DROITS ET REDEVANCES – Le système de paiement des recettes non fiscales via Mobile Money est en place

Antananarivo, 10 Mai, 10h30 – Payer les droits administratifs liés à l’état civil, les droits de visa ou encore les redevances minières via Mobile Money est désormais possible. Ce sont quelques exemples de recettes prises en charge par le Système d’information de la gestion des recettes non fiscales (SIGRNF), officiellement lancé vendredi.

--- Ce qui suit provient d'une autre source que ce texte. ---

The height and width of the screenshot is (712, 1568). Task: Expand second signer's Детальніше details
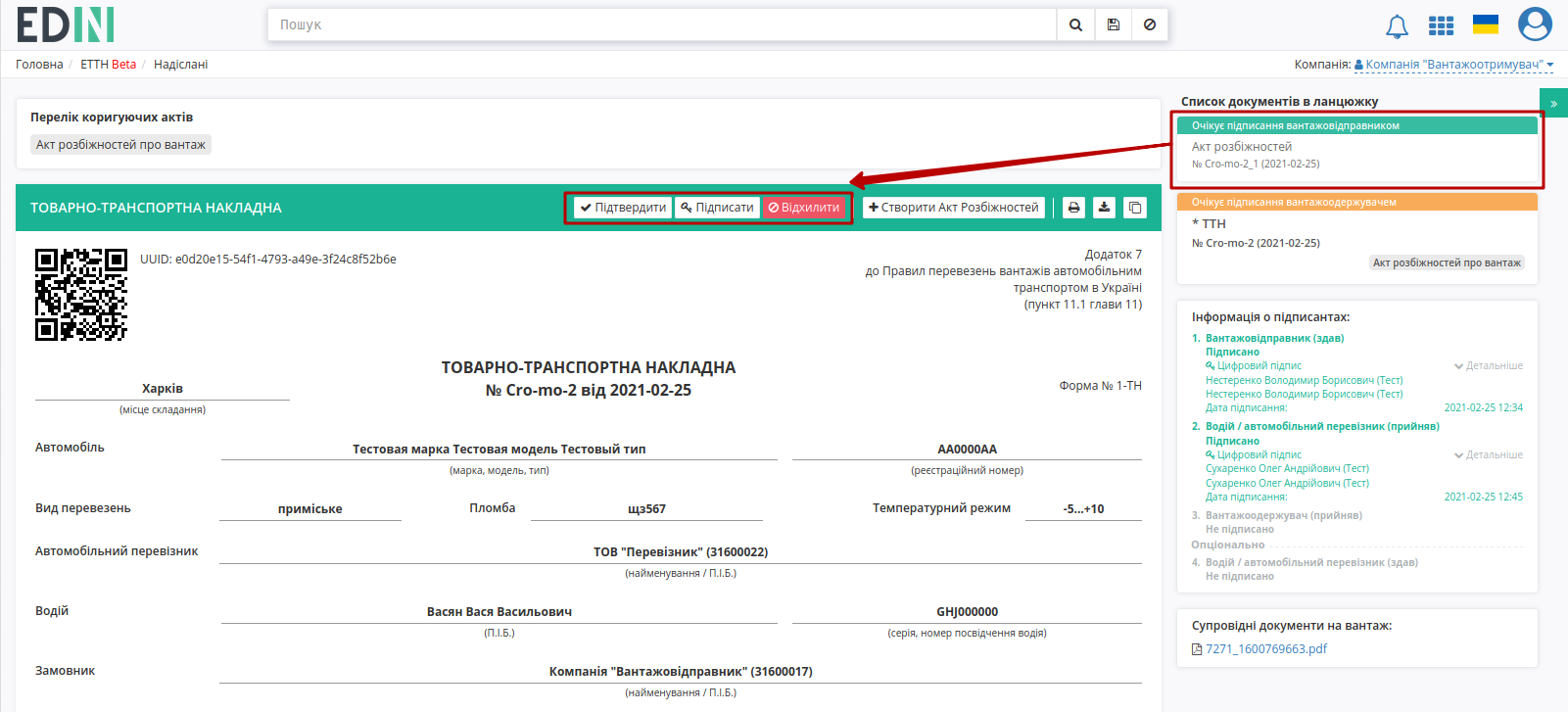(1489, 454)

Les recettes non fiscales, comme l’a rappelé le directeur général du Trésor, Andry Nirina Rajaofetra, sont les revenus perçus par les organismes publics, comme l’État central, les collectivités territoriales et les établissements publics, en dehors des impôts et taxes.

 

Le SIGRNF a été mis en place à la suite du constat d’une faible mobilisation de ces recettes, qui représentaient environ 1,6 % du PIB national en 2024, explique-t-il. La faible autonomie financière des collectivités, la nécessité de sécuriser les fonds publics, ainsi que les délais et procédures d’encaissement jugés longs et complexes par les usagers, ont également motivé cette réforme.

 

Le système est mis en œuvre en partenariat avec les établissements de monnaie électronique à Madagascar. Le paiement de redevances, droits ou autorisations via les plateformes de Mobile Money permet de réduire les risques liés à la manipulation d’espèces, d’améliorer la traçabilité des paiements et de rapprocher les services publics des citoyens, souligne la ministre de l’Économie et des Finances, Rindra Rabarinirinarison. Les paiements peuvent par ailleurs être effectués 24h/24 et 7j/7, précise-t-elle.

 

Les tests et essais techniques menés auprès de 150 entités au premier trimestre de cette année ont déjà permis de collecter environ 59 milliards d’ariary de recettes non fiscales via Mobile Money. Le ministère de l’Économie et des Finances se dit convaincu de la pertinence et de l’efficacité de ce mode de collecte à l’échelle nationale, “d’autant plus que le coût de transaction est abordable et relativement avantageux”, affirme la ministre.

 

Le directeur général du Trésor, Andry Nirina Rajaofetra, annonce le déploiement progressif du système dans les sites pilotes de Toamasina, Ambohidratrimo et Toliara. Une extension à l’échelle nationale, notamment au niveau des communes, est également prévue, indique-t-il. L’ouverture de partenariats avec les banques pour assurer l’interopérabilité avec les virements classiques et les paiements en ligne via cartes ou comptes bancaires est également envisagée.